TERCERO. Los delitos sexuales, desde una perspectiva criminalística, en la mayoría de veces son de comisión clandestina, secreta o encubierta; sin embargo, la autoría por parte del recurrente, que es materia del presente recurso, ha sido objeto de corroboración con indicadores objetivos de carácter periférico que le otorgan fuerza probatoria. Así se tiene:

3.1. La menor agraviada identificada con las iniciales E. A. M., a nivel policial y en presencia del señor fiscal, fue clara y coherente al afirmar que cuando tenía diez años de edad, su tío, el procesado recurrente Felipe Meza Ríos le ofreció a ella y a su hermano comprarles ropa. Fue así que con engaños los llevó a Moyobamba y luego a diferentes lugares. A los diez días de haber salido de su casa, cuando se encontraban en la localidad de Nueva Cajamarca, en el domicilio de un amigo del procesado, a las veinte horas aproximadamente, el inculpado se le acercó, empezó a manosearla y luego abusó sexualmente de ella, aprovechando que el propietario de la casa se encontraba ausente y su hermano estaba descansando. Nunca denunció la agresión porque el procesado la mantenía amenazada con matarla a ella, a su hermano y demás familiares. Añade que el abuso sexual se dio en varias oportunidades durante los once meses que estuvo con él.

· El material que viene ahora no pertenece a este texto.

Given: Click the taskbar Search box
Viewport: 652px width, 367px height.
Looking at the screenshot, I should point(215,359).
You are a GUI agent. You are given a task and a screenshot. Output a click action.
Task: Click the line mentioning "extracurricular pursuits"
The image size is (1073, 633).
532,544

Agregó que su hermano Jean Carlos Archenti Meza nunca se percató de que el procesado la violaba porque maliciosamente lo hacía dormir en otro ambiente o en otra cama para que se quedara sola con él[1].

3.2. Dicha incriminación fue ratificada por la menor agraviada en todos sus extremos ante el juez instructor[2].

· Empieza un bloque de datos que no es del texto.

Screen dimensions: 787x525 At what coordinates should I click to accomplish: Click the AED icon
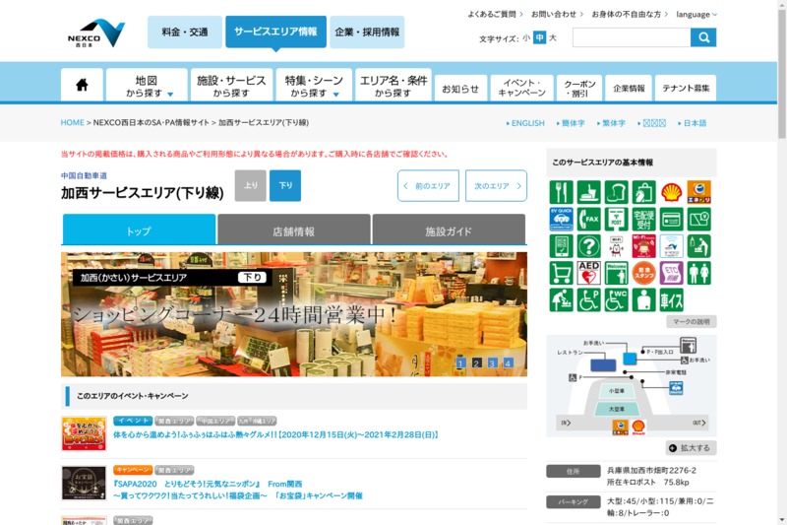[589, 273]
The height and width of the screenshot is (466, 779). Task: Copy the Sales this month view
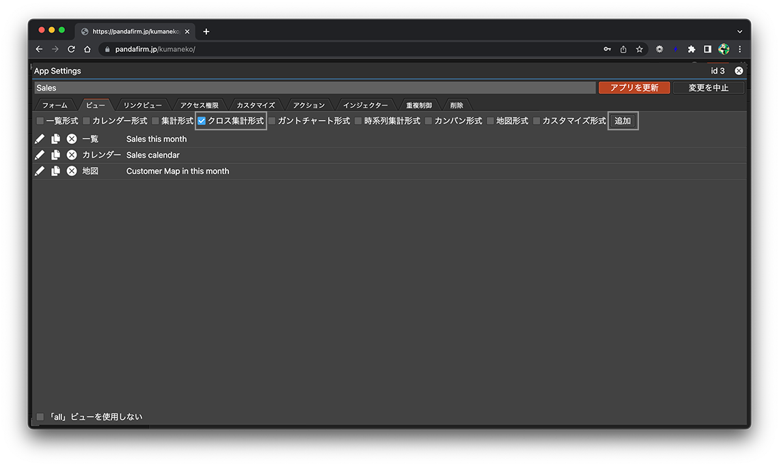pos(56,139)
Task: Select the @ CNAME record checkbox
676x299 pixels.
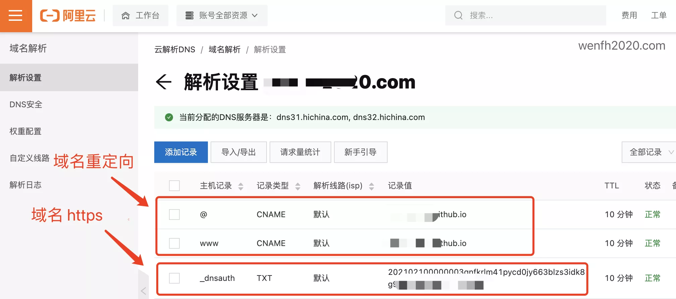Action: [174, 215]
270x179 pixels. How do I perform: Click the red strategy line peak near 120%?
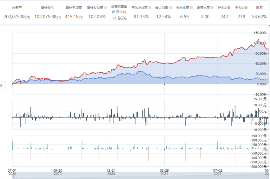(259, 40)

3.3. Posteriormente, la agraviada, ya con veinticinco años de edad, ante el plenario, volvió a reiterar su incriminación inicial contra el recurrente como el sujeto que siendo su tío la violó, detalló que fue en la localidad de Nueva Cajamarca donde la agravió por primera vez y que dicha agresión continuó en los lugares donde el acusado la llevaba y que la violación era solo por la vía vaginal[3].

3.4. Cabe resaltar que en el mismo juicio oral ―en la confrontación― la agraviada le enrostró al recurrente su actuación vejatoria, gritándole[1] que le arruinó su vida y que a pesar de contar con veinticinco años de edad, le duele la agresión sexual que sufrió en contra de su voluntad, que aún recuerda que fue en Nueva Cajamarca, Moyobamba y otros lugares[2].

3.5. Además, la incriminación de la menor identificada con las iniciales E. A. M. se encuentra corroborada periféricamente con el Protocolo de Pericia Psicológica número cero cero cero tres ocho seis-dos mil dieciocho-PSC, en el que la agraviada sindica al procesado Felipe Meza Ríos como la persona que cuando tenía diez años de edad abusó sexualmente de ella casi todos los días durante diez u once meses luego de sacarla con engaños de su casa. Dicho protocolo concluye que la agraviada presenta: “1. Clínicamente estado mental conservado, sin alteraciones que la incapaciten para percibir y valorar la realidad. 2. Presenta rasgos de personalidad con tendencia a la extroversión. 3. Presenta estresores a nivel psicosexual. 4. Presenta indicadores de afectación emocional. 5. Se sugiere intervención y apoyo psicológico”[3]. Pericia que al ser ratificada ante el Colegiado Superior por el profesional que la suscribe, detalló que pese al tiempo transcurrido la evaluación se hace en función de cómo está actualmente la persona; la agraviada presenta una sintomatología que va acorde con una afectación emocional, tiene pensamientos recurrentes y no logró superar los hechos traumáticos, ello afectó de manera sustancial su vida. Si denunció los hechos después de cinco años, fue por la amenaza del procesado cuando tenía diez años, pues luego de haber sido recuperada (por su madre),
ella sentía que las amenazas serían ciertas[7].

[Continúa…]


[1] Véase fojas diecinueve.

[2] Véase foja cincuenta.

[3] Véase foja trescientos dos.

[4] Según la inmediación expresada por los señores jueces en la sentencia materia de nulidad, quienes además afirmaron que la agraviada les impresionó por la forma sucinta y creíble en que narró la agresión sexual que sufrió por parte del recurrente durante el tiempo que permaneció con él.

[5] Véase fojas trescientos ocho.

[6] Véase foja trescientos veintiuno.

[7] Véase fojas trescientos veintiocho.